多細(xì)胞生物的細(xì)胞與細(xì)胞之間往往會通過細(xì)胞因子和膜蛋白等進(jìn)行通訊,從而調(diào)節(jié)生命活動,保證生命體高效、有序的運(yùn)作。其中,受體-配體介導(dǎo)的細(xì)胞間通訊對協(xié)調(diào)發(fā)育、分化和疾病等多種生物學(xué)過程至關(guān)重要。細(xì)胞通訊分析主要通過統(tǒng)計不同細(xì)胞類型中受體和配體的表達(dá)及配對情況,結(jié)合分子信息數(shù)據(jù)庫推斷不同細(xì)胞之間的相互作用。因此,利用單細(xì)胞轉(zhuǎn)錄組數(shù)據(jù)分析的細(xì)胞通訊,僅限于蛋白質(zhì)配體-受體復(fù)合物介導(dǎo)的細(xì)胞間通訊,其分析的基礎(chǔ)是基因表達(dá)數(shù)據(jù)和配體-受體數(shù)據(jù)庫。例如轉(zhuǎn)錄組數(shù)據(jù)表明A細(xì)胞和B細(xì)胞分別表達(dá)了基因α和β,通過數(shù)據(jù)庫查詢α和β是配體-受體關(guān)系,則認(rèn)為A-B通過α-β途徑進(jìn)行了通訊。
一、細(xì)胞通訊分析常用方法
基于單細(xì)胞數(shù)據(jù)進(jìn)行的細(xì)胞通訊分析往往涉及到表達(dá)量矩陣,受體-配體表達(dá),受體-配體互作強(qiáng)度等信息。常見的單細(xì)胞轉(zhuǎn)錄組細(xì)胞通訊分析工具有CellPhoneDB、celltalker和iTALK等,最權(quán)威的可能屬CellPhoneDB,比較常用。接下來,本期內(nèi)容將針對這三種常見的細(xì)胞通訊工具做一簡單介紹。
1、CellPhoneDB
CellPhoneDB主要通過一種細(xì)胞類型的受體和另一種細(xì)胞類型的配體的表達(dá)信息,得到不同細(xì)胞類型之間的相互作用。CellPhoneDB獨特之處是不僅包含了數(shù)據(jù)庫注釋的受體和配體,還提供了人工注釋的參與細(xì)胞通訊的蛋白質(zhì)家族,提供受體和配體的亞基結(jié)構(gòu),這是大多數(shù)據(jù)庫和研究沒有涉及的,這點對于準(zhǔn)確研究多亞基復(fù)合物介導(dǎo)的細(xì)胞通訊很關(guān)鍵,可以對細(xì)胞間的通訊分子進(jìn)行全面、系統(tǒng)的分析。CellPhoneDB數(shù)據(jù)庫概況如下圖所示:

CellPhoneDB具體分析流程如圖:

2、Celltalker
Celltalker的分析采納的數(shù)據(jù)來自Ramilowski et al (Nature Communications, 2015)的研究成果,并且允許用戶自己添加配對信息。celltalker分析細(xì)胞通訊的特點是更傾向于分析樣本之間具有差異的細(xì)胞通訊關(guān)系,其構(gòu)建celltalker對象的函數(shù)也要求輸入分組信息。為了保證分析的可靠性,它要求一個分組要有幾個重復(fù)樣本。
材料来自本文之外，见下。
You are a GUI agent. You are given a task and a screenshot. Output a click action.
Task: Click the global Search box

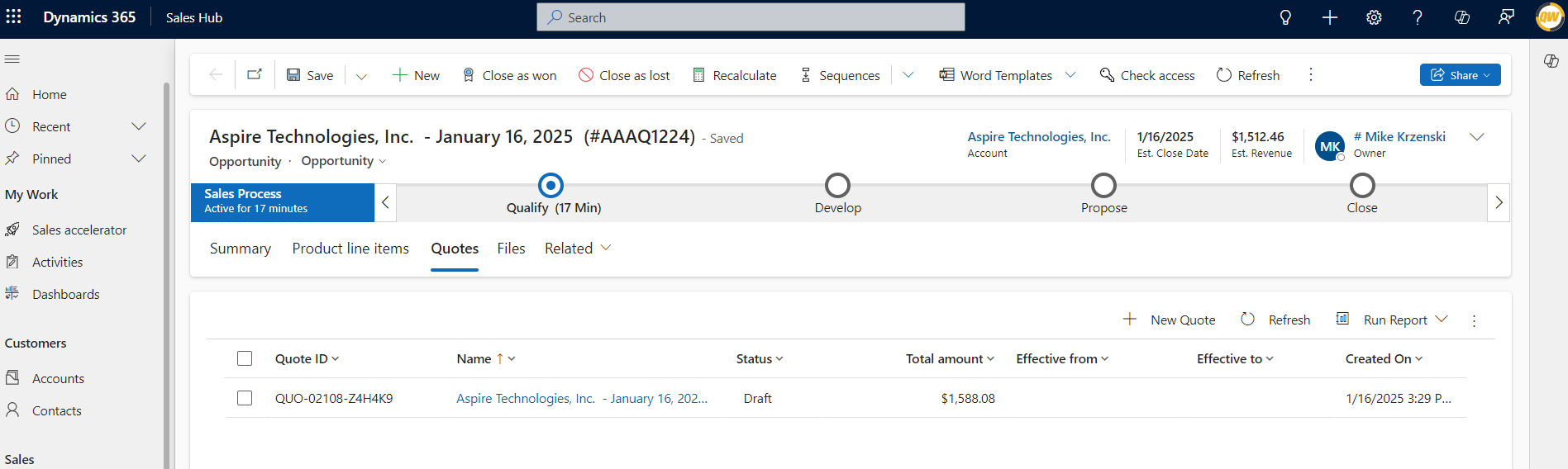pyautogui.click(x=751, y=17)
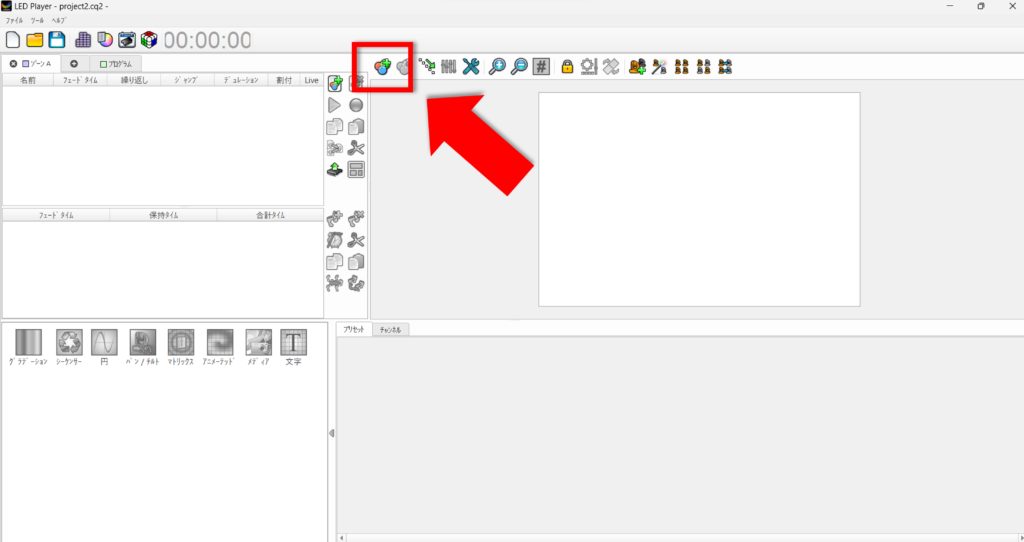Open the color wheel icon in top toolbar
The image size is (1024, 542).
point(104,40)
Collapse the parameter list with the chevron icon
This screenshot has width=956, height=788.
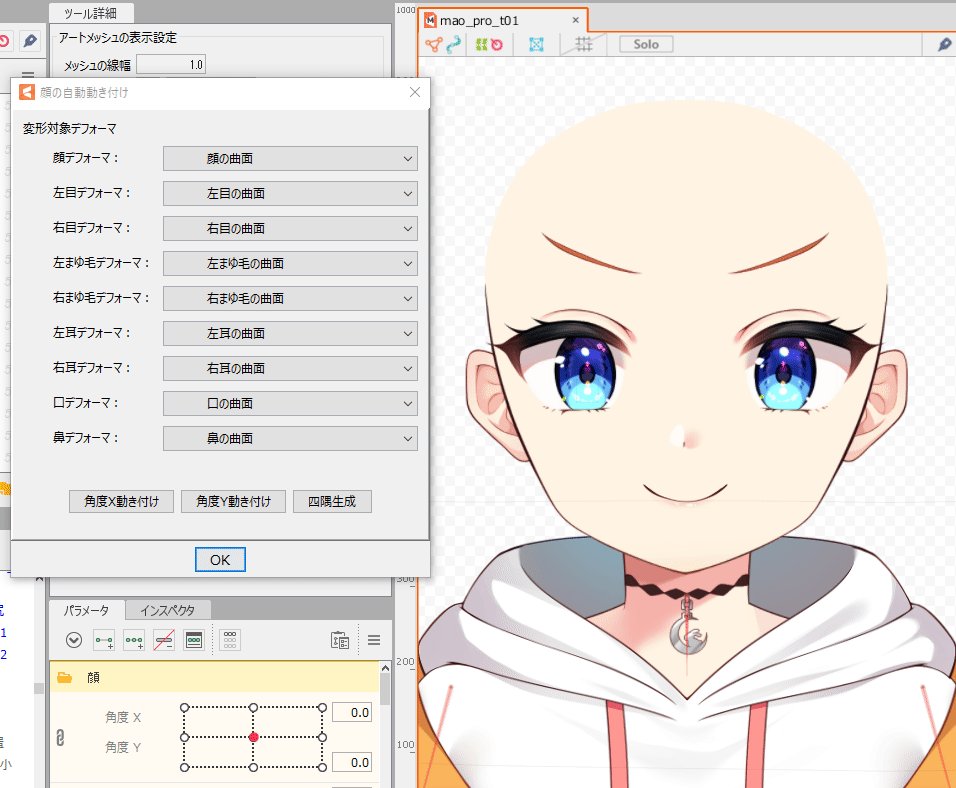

celltalker認(rèn)定細(xì)胞進(jìn)行通訊的前提是配體和受體的表達(dá)值在通訊的細(xì)胞之間具有一致性。
celltalker包的數(shù)據(jù)提取和圖形調(diào)整相對復(fù)雜,有耐心的可以細(xì)調(diào),本人不建議使用此包!
library(Seurat)
library(tidyverse)
library(celltalker)
scRNA <- readRDS("scRNA.rds")
##調(diào)整scRNA的meta.data,方便滿足celltalker的數(shù)據(jù)要求
cell_meta = scRNA@meta.data[,1:9]
names(cell_meta)[which(names(cell_meta)=='orig.ident')] <- "sample.id"
names(cell_meta)[which(names(cell_meta)=='celltype_Monaco')] <- "cell.type"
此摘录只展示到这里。